Jarvez Hall, executive director of the alliance, said there are already dramatic job and business developments that promise progress, including the Port of Portland’s Gresham Vista Business Park, as well as Rockwood Rising, a large mixed-use development by the city of Gresham at a former Fred Meyer site. He said area governments, nonprofits and business entities have worked to advance the area economically.

“A lot of people don’t think that we make stuff, but actually in the east metro area, manufacturing is the single largest industry,” he said. “We have some large manufacturers there, like Microchip, and we have a lot of fab and prefab manufacturing. The Subaru plant, a distribution center for parts, just came on line and De Beers (Group) is actually going to manufacture (synthetic) diamonds out in Gresham. They just had a groundbreaking at the Vista Park.”

But coordinating future efforts between the many economic development entities in the region can have an even greater effect, says Hall, and could potentially have even more impact.

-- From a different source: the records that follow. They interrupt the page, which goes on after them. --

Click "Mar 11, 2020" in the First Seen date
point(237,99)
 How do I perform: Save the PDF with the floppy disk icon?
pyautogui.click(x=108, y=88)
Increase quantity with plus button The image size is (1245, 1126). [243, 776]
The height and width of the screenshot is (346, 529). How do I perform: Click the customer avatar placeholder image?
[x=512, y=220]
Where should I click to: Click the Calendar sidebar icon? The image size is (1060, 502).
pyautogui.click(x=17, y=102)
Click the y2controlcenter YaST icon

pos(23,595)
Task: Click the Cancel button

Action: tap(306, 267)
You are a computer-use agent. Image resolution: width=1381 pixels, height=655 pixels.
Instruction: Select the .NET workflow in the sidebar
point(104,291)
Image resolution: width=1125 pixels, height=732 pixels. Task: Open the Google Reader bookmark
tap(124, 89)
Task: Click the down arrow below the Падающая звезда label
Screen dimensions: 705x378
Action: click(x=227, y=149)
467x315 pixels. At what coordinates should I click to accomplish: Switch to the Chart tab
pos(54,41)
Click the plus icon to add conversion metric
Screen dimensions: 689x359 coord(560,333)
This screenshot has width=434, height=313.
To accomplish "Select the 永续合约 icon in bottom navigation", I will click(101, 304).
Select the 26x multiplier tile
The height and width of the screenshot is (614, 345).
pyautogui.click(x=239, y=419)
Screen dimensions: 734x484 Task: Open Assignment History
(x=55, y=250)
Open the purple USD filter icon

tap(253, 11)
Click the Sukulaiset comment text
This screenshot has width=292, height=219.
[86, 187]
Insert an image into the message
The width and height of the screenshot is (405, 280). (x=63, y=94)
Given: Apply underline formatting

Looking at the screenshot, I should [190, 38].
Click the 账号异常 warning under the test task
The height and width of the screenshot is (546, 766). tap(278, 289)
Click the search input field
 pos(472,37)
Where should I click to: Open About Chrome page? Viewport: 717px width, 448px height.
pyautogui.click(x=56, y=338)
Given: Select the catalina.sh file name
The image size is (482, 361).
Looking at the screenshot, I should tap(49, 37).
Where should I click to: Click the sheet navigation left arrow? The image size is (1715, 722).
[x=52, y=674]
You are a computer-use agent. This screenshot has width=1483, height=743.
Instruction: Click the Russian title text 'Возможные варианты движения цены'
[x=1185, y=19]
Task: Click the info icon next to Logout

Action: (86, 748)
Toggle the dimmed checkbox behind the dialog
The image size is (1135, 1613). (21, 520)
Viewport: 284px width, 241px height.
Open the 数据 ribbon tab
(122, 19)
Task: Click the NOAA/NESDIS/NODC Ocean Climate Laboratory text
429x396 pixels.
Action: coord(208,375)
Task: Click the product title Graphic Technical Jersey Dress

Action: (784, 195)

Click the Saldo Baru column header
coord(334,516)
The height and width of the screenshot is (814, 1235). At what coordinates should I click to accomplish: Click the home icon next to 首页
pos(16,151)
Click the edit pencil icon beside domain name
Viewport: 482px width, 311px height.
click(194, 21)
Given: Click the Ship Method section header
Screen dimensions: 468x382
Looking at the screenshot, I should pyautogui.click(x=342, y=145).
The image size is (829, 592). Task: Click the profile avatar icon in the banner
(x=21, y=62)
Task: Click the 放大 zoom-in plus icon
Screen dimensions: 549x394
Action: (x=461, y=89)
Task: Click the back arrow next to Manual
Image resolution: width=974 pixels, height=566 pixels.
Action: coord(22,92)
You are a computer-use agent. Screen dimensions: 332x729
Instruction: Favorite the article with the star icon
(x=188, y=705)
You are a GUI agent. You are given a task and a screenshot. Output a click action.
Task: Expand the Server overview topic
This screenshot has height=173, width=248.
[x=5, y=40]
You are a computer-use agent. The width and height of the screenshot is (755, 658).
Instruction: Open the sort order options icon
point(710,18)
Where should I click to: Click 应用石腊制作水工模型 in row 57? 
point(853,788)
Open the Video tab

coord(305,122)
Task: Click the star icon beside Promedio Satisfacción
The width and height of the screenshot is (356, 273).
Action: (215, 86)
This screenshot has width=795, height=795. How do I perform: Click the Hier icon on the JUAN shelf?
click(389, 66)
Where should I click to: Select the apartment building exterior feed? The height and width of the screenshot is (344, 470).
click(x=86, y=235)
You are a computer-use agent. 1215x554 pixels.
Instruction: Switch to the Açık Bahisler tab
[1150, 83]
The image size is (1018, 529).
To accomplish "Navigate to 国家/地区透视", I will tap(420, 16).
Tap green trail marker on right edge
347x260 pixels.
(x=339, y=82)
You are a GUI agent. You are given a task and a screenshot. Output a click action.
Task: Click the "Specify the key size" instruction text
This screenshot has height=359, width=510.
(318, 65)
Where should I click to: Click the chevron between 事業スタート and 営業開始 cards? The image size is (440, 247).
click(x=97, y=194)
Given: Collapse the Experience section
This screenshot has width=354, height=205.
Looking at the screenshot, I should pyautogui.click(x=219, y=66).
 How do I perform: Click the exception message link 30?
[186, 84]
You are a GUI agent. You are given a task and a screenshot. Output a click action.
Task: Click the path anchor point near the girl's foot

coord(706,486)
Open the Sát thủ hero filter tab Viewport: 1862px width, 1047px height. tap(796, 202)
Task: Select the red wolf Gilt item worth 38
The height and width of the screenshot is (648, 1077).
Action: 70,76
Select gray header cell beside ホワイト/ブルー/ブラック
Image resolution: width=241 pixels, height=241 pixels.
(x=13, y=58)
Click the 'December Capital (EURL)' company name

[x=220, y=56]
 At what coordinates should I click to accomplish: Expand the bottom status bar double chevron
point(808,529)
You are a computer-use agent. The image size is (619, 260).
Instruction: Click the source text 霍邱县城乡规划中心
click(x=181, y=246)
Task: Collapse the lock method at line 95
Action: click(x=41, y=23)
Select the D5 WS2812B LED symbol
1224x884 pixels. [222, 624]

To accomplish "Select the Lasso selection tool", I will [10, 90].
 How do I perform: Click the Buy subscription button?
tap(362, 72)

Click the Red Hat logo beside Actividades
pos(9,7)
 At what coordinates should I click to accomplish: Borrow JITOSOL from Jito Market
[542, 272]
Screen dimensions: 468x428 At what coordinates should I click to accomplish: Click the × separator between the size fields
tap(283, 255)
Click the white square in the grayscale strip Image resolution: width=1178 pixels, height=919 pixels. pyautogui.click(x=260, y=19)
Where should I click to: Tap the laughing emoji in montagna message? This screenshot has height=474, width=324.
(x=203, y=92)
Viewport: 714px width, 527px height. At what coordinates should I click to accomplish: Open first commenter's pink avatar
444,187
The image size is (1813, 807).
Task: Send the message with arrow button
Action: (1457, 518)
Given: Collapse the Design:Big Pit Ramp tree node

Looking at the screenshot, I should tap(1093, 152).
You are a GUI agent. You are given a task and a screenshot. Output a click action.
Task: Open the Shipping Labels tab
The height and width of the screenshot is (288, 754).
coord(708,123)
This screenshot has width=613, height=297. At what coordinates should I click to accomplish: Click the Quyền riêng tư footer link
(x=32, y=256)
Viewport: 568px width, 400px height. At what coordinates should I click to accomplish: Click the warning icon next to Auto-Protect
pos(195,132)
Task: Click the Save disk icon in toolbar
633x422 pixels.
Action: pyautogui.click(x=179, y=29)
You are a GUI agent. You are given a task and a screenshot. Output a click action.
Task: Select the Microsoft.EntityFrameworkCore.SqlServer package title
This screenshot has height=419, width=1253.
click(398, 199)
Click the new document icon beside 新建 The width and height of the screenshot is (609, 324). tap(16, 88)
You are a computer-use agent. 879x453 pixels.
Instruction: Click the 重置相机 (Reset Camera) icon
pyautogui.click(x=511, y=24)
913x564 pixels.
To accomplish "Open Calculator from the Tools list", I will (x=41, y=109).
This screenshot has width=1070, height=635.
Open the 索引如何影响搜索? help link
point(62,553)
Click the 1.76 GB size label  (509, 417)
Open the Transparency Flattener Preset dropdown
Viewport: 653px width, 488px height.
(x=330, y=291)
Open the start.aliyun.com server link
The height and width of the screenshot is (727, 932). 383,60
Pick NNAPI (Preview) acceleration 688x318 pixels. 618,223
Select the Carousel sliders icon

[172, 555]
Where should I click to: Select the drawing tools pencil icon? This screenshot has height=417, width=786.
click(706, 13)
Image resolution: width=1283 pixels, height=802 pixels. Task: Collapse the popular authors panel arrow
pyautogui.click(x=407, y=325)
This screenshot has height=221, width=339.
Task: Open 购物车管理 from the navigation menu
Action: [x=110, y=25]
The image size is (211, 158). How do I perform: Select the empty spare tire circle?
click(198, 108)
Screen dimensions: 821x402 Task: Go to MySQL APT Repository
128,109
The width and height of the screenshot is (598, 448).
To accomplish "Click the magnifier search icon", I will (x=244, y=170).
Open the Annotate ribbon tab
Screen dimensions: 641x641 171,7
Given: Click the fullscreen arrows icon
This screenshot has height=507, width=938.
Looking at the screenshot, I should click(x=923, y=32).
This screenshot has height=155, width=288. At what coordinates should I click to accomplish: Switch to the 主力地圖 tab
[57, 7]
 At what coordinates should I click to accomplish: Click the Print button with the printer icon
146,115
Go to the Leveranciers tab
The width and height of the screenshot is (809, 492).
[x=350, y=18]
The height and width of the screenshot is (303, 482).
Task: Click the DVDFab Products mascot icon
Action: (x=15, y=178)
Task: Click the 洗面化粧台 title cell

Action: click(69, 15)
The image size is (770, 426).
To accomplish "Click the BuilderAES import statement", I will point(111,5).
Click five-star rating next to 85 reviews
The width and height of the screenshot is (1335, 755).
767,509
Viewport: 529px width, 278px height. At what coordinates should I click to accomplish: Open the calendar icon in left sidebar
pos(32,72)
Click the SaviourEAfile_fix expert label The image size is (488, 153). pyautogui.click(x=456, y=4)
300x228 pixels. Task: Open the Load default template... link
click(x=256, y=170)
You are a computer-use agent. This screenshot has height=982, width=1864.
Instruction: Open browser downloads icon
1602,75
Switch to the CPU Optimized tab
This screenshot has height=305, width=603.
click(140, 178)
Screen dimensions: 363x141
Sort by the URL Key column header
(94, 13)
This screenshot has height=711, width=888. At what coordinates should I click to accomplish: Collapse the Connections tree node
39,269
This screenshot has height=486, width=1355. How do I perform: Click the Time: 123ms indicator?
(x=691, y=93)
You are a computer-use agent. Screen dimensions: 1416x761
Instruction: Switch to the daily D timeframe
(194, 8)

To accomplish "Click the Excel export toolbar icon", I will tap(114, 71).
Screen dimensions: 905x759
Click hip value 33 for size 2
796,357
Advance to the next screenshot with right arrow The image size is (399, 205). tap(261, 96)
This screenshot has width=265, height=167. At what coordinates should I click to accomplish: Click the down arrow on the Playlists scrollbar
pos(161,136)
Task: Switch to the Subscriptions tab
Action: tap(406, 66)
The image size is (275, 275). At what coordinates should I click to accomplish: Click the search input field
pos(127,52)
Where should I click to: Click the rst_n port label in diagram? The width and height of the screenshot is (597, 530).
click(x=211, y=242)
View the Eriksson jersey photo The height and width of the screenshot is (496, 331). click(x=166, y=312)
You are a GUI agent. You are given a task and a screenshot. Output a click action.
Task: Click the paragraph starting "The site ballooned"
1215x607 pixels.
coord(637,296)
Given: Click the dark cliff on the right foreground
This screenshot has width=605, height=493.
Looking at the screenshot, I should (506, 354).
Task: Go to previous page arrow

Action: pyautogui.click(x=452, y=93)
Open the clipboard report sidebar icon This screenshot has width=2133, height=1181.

To that end, in the fall of 2017, Hall approached Dr. Sheila Martin of Portland State University’s Institute of Portland Metropolitan Studies, and Steven Ames, principle at NXT Consulting Group, to research, design and lead efforts with East County business and community leaders to look in-depth at the future of the area’s economic prospects.

The end result — which is really a beginning — was the first East Metro Economic Prosperity Forum held in May where an 18-page report was presented on the research by Martin and Ames, which was conducted with the help of graduate students.

The report “spoke to the needs of the area,” Hall said, and included demographics, housing, entrepreneurship and industry, work force education, transportation and land use.

According to the report, the four cities in East County are expected to grow by 19,000 new residents with an additional 28,000 new jobs by 2040. The forum is an effort to develop a strategic framework for economic development in the area, and the report states that its purpose is to promote a “collaborative, proactive approach in shaping the area’s long-term economic future.”

U.S. Rep. Earl Blumenauer, D-Portland, opened the forum, and speakers included Hall, as well as presentations by Ames and Martin on the results of their research. Forum participants then attended breakout sessions on the forum’s four focus areas. The sessions were rounded out with participants answering questions about the four areas from their perspective. Later in the forum, participants identified their top priorities for each focus area.